GREENVILLE – Questions remain as Greenville City Council heads into its special meeting on Thursday to discuss the proposed sidewalk project with the public at the Anna Bier Civic Center, St. Clair Memorial Hall, 7 p.m. Safety Service Director Curt Garrison shared a list of unanswered questions that will need to be addressed before the city can move forward with a resolution of necessity.

Garrison asked council if it wanted to move forward with the current scope of the first phase of the project, which includes the area inside Walnut on the west, Tecumseh on the east, East Water Street on the north to Fifth Street on the south. There will be 10 phases that will encompass the entire city. The scope could change if council isn’t willing to appropriate approximately $670,000 of city funds in 2020 to complete the project. However, Garrison pointed out if phase one is changed the scope for the remaining phases would need to be adjusted.

Councilman Leon Rogers said, “This sidewalk program was passed some years ago and nothing was ever enforced. If we start downsizing at this point and start shoving the ball down the field and don’t get it done, where is this going to put us in the future?”

Rogers also asked if other city projects would need to be eliminated or downsized in order to complete this project. Garrison noted there were many variables to take into consideration before that question could be answered. The city will need to look at how much revenue is taken in throughout the year and then determine how many property owners will complete the work on their own. Garrison said, “If the city has to spend $600,000 on the project next year – the short answer to your question is yes, there would be other projects that would have to be sacrificed to move that forward at that amount.”

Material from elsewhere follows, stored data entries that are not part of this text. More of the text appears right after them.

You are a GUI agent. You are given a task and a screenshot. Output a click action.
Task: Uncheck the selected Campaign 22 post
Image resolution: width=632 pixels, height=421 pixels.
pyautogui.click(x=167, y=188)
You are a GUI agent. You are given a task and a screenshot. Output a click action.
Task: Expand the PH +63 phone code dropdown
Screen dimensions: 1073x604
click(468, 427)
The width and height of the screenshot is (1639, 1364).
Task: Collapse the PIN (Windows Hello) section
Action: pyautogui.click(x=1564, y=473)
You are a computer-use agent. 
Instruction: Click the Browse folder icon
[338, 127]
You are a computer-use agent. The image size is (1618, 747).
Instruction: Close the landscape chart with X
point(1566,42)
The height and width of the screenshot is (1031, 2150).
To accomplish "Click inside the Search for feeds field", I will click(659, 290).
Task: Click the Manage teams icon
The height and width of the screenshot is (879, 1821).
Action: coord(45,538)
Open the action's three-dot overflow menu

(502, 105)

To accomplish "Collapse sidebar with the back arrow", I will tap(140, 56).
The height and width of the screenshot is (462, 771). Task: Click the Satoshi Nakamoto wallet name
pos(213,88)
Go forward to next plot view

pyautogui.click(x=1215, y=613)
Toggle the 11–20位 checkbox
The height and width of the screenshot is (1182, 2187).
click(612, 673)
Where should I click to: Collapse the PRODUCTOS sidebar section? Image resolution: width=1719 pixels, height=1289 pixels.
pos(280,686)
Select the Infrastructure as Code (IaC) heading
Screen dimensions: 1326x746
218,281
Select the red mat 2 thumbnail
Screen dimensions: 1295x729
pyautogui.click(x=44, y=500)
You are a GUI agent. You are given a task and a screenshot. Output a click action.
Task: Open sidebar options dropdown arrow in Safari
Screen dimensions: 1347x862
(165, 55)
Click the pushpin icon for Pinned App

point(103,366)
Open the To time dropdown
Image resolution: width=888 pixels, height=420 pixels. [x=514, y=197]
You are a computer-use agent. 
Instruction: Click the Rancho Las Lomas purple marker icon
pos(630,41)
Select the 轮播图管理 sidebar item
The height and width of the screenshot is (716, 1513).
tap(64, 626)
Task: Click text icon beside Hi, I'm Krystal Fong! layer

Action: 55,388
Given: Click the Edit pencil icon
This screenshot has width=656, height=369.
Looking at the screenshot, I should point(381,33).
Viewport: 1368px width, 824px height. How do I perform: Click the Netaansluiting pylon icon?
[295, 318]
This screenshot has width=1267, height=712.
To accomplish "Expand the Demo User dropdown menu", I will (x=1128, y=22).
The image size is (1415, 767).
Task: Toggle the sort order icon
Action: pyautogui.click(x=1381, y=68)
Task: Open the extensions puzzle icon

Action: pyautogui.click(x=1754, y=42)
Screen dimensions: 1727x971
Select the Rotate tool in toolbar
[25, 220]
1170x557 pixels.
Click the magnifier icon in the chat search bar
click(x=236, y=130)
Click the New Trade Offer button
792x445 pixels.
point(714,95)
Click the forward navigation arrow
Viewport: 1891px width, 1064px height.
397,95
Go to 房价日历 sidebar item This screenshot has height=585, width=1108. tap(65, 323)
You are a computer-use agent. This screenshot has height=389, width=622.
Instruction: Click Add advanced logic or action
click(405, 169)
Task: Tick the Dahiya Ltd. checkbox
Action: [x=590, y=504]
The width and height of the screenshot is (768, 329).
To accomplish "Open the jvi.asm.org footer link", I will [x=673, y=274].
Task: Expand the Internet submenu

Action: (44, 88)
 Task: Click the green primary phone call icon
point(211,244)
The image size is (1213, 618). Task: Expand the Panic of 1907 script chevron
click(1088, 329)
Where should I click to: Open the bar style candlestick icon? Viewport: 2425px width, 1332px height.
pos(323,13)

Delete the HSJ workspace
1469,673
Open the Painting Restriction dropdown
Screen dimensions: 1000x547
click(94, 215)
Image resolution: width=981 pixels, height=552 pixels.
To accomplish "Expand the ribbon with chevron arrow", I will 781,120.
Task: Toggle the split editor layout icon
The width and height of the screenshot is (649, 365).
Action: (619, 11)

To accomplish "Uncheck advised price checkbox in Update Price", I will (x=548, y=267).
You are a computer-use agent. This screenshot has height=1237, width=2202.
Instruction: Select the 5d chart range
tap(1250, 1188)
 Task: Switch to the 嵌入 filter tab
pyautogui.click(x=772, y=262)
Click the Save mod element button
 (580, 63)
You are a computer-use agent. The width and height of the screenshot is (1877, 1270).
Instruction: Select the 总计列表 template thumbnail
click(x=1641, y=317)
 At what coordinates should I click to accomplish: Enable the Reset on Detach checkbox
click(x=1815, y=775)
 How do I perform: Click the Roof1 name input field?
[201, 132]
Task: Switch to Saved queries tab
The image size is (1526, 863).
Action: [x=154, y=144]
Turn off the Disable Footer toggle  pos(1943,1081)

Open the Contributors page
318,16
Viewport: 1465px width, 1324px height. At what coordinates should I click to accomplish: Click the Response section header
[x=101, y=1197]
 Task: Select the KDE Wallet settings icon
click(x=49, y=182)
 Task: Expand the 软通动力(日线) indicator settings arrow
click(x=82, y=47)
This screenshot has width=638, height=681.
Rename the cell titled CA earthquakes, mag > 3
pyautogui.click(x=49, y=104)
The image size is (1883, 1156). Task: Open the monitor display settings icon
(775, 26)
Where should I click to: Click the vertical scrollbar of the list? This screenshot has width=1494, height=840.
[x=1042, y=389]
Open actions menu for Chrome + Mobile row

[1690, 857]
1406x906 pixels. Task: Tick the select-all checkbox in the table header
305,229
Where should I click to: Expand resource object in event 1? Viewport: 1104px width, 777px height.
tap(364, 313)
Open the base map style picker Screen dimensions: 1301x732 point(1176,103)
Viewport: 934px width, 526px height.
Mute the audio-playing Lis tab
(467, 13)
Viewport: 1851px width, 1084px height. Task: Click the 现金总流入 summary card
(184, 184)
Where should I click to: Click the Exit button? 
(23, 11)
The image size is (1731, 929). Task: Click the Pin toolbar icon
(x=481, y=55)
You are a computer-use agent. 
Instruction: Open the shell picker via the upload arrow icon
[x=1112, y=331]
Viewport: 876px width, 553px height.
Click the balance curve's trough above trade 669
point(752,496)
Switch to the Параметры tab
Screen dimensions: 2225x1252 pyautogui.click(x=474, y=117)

In discussing the issue with Choice One Engineering, Garrison learned other communities with similar projects have averaged 40-50 percent participation.

Council will also need to determine the length of the assessment and whether or not a service fee/interest would be charged to the property owner. Current legislation allows the city to assess the property taxes for up to 10 years. Council would need to affix an actual number of years to its resolution of necessity. Current legislation also allows for the city to charge interest at the current rate.

Garrison said the biggest concern for the city will be the elderly who are barely making it now on a fixed income. “That is a huge concern that is out there. Greenville has a significant elderly population. I believe that is the type of issue we will hear on Thursday night and will need to address (the concern).”

In other business, council approved two resolutions that will put tax levies on the ballot in November. Both are renewal levies for current operating expenses and are for 1.2 and 3.8 mills.